Mac.newby wrote:
ok wrong word. They were never started - and then suspended. They are available for dispatch by IOS - right?
Yes. That is a list of apps that have been used; it is only a list. It is not apps. Here is the long answer:
I’m going to try to dig into what the App Switcher is. This is based on my knowledge of operating systems in general and how virtual memory works; it probably is not 100% accurate, but should be close.
The App Switcher does not contain apps. Essentially it is just a list of apps that have been used. I’ll call them “stubs”. Each stub contains the ID of the app, and the last state the app was in when it last ran. If the app has a code segment in RAM it also contains a pointer to that code segment. But the stub is very small, probably just a few hundred bytes (if that much). When you relaunch an app either from the Home screen or the app switcher the list is consulted, and if the app is in the list either the code segment is activated so it can resume where it left off, or if it is swapped out, it is reloaded so it can resume where it left off.
If the app is not in the list the app is started from scratch; its entry code segment is loaded, and it must run its initialization code, open its resources and then go on to its working code. This takes longer than just activating it from the app switcher, and uses more energy than just activating it from the app switcher, so for this reason killing apps unnecessarily uses more energy than just leaving them in the app switcher list. Probably not a lot more, but some.
But as they are just stubs, none of the apps in the app switcher are “running”.
When you kill an app in the app switcher the next time it is needed it must be reloaded as I described. But also consider what happens when you kill an app. If you first exit to the Home screen, then kill it, you probably won’t do any damage, because exiting to the Home screen allows the app to save its state in storage and be in an idle state when you kill it.
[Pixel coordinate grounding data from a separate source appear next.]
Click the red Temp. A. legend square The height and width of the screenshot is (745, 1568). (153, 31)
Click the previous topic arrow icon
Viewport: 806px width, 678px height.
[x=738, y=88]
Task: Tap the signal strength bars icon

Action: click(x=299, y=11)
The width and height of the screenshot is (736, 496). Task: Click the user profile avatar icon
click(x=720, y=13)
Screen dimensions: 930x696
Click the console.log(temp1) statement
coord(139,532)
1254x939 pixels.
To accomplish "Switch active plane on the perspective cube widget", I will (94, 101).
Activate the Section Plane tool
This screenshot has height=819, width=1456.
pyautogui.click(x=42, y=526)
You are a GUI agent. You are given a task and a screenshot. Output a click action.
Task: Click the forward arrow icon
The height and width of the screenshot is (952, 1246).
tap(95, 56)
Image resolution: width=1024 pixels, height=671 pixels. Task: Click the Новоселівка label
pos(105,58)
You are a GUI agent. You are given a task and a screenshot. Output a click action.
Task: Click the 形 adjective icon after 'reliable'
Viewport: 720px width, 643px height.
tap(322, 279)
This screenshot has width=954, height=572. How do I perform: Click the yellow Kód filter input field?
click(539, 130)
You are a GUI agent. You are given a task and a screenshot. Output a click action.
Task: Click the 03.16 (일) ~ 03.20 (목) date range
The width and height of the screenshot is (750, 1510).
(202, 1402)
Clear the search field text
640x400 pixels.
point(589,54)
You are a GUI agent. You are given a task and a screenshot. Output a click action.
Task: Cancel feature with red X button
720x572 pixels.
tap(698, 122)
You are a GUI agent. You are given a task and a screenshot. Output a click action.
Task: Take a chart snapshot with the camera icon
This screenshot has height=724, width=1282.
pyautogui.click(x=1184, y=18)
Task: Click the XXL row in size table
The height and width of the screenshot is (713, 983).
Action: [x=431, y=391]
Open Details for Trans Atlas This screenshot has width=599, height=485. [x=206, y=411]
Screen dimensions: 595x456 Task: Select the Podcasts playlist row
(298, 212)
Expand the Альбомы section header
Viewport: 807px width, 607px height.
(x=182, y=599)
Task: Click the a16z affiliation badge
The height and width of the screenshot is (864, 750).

Some people kill an app by going to the app switcher and killing it while the app is still “running”, rather than exiting to the Home screen first. This can have unpredictable results, because killing an app stops it RIGHT NOW, right in the middle of what it was doing. This can result in lost data. The most egregious example of this was when the “unsend” feature was added to the Mail app. A lot of posts complained that their mail never sent, and it was because they killed the Mail app from the App Switcher without waiting for the message, which was only in RAM, to send. Apple DID fix this, by saving the message to the Outbox as soon as Send was tapped, and before it was sent. The same thing can happen with Messages, if you exit directly from the app switcher, and it is also true for many 3rd party apps.